### What the task asks
Please return all of the material exactly, with no line missing.

### Task data
#####
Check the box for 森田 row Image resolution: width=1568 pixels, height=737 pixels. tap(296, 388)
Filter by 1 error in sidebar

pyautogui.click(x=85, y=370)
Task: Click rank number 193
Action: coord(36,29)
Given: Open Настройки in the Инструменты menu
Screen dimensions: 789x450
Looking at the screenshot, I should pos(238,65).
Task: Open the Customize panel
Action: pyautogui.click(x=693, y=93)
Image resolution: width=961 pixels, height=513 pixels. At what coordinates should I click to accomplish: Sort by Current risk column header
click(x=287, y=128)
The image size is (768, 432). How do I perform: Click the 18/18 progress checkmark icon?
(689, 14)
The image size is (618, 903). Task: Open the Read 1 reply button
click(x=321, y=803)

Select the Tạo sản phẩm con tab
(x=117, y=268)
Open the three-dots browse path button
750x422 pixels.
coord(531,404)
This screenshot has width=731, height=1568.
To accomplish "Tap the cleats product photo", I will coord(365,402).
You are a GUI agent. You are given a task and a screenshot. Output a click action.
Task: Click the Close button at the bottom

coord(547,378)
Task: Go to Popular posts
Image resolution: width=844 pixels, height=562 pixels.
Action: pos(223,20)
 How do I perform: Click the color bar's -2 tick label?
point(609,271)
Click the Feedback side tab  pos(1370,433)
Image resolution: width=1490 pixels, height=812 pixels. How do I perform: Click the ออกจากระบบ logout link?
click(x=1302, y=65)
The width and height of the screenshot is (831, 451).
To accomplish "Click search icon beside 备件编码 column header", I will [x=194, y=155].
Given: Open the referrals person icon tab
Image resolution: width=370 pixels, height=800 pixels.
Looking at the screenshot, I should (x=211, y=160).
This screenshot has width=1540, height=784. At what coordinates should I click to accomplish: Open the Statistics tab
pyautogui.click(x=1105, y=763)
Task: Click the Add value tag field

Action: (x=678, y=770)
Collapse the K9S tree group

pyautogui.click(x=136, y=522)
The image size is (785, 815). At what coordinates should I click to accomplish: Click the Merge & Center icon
#####
### Result for this task
Check the box for 森田 row Image resolution: width=1568 pixels, height=737 pixels. tap(296, 388)
Filter by 1 error in sidebar

pyautogui.click(x=85, y=370)
Task: Click rank number 193
Action: coord(36,29)
Given: Open Настройки in the Инструменты menu
Screen dimensions: 789x450
Looking at the screenshot, I should pos(238,65).
Task: Open the Customize panel
Action: pyautogui.click(x=693, y=93)
Image resolution: width=961 pixels, height=513 pixels. At what coordinates should I click to accomplish: Sort by Current risk column header
click(x=287, y=128)
The image size is (768, 432). How do I perform: Click the 18/18 progress checkmark icon?
(689, 14)
The image size is (618, 903). Task: Open the Read 1 reply button
click(x=321, y=803)

Select the Tạo sản phẩm con tab
(x=117, y=268)
Open the three-dots browse path button
750x422 pixels.
coord(531,404)
This screenshot has width=731, height=1568.
To accomplish "Tap the cleats product photo", I will coord(365,402).
You are a GUI agent. You are given a task and a screenshot. Output a click action.
Task: Click the Close button at the bottom

coord(547,378)
Task: Go to Popular posts
Image resolution: width=844 pixels, height=562 pixels.
Action: pos(223,20)
 How do I perform: Click the color bar's -2 tick label?
point(609,271)
Click the Feedback side tab  pos(1370,433)
Image resolution: width=1490 pixels, height=812 pixels. How do I perform: Click the ออกจากระบบ logout link?
click(x=1302, y=65)
The width and height of the screenshot is (831, 451).
To accomplish "Click search icon beside 备件编码 column header", I will [x=194, y=155].
Given: Open the referrals person icon tab
Image resolution: width=370 pixels, height=800 pixels.
Looking at the screenshot, I should (x=211, y=160).
This screenshot has width=1540, height=784. At what coordinates should I click to accomplish: Open the Statistics tab
pyautogui.click(x=1105, y=763)
Task: Click the Add value tag field

Action: (x=678, y=770)
Collapse the K9S tree group

pyautogui.click(x=136, y=522)
The image size is (785, 815). At what coordinates should I click to accomplish: Click the Merge & Center icon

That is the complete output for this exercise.